Abu Dhabi (Reuters) – Światowa ekonomia uniknęła "absolutnej katastrofy" i państwa uprzemysłowione mogą wykazać niewielki wzrost gospodarczy jeszcze w tym roku, powiedział laureat nagrody Nobla z ekonomii, Paul Krugman.
"Nie zdziwię się, jeśli za dwa miesiące od dziś dojdzie do stabilizacji światowego handlu, światowej produkcji i wzrostu gospodarczego. Nie będę zaskoczony wzrostem krajowego produktu w Stanach Zjednoczonych, a może nawet w Europie, w drugiej połowie tego roku".
Krugman, profesor z Princeton University i autor artykułów publikowanych w New York Times, obawia się długoletniego załamania gospodarczego na wzór Japonii w latach dziewięćdziesiątych.
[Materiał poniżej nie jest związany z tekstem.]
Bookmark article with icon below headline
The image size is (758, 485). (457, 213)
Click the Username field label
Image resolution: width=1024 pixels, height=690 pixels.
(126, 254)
Zwrócił uwagę, że przy globalnej ekonomii, świat nie może skorzystać z japońskiego modelu wychodzenia z kryzysu, który polegał na zwiększeniu eksportu. "Nie ma gdzie eksportować, nie ma innej planety, z którą moglibyśmy handlować, a zatem nie wszyscy mogą skorzystać z drogi japońskiej", mówił Krugman na seminarium w Zjednoczonych Emiratach Arabskich, trzeciego co do wielkości eksportera ropy naftowej.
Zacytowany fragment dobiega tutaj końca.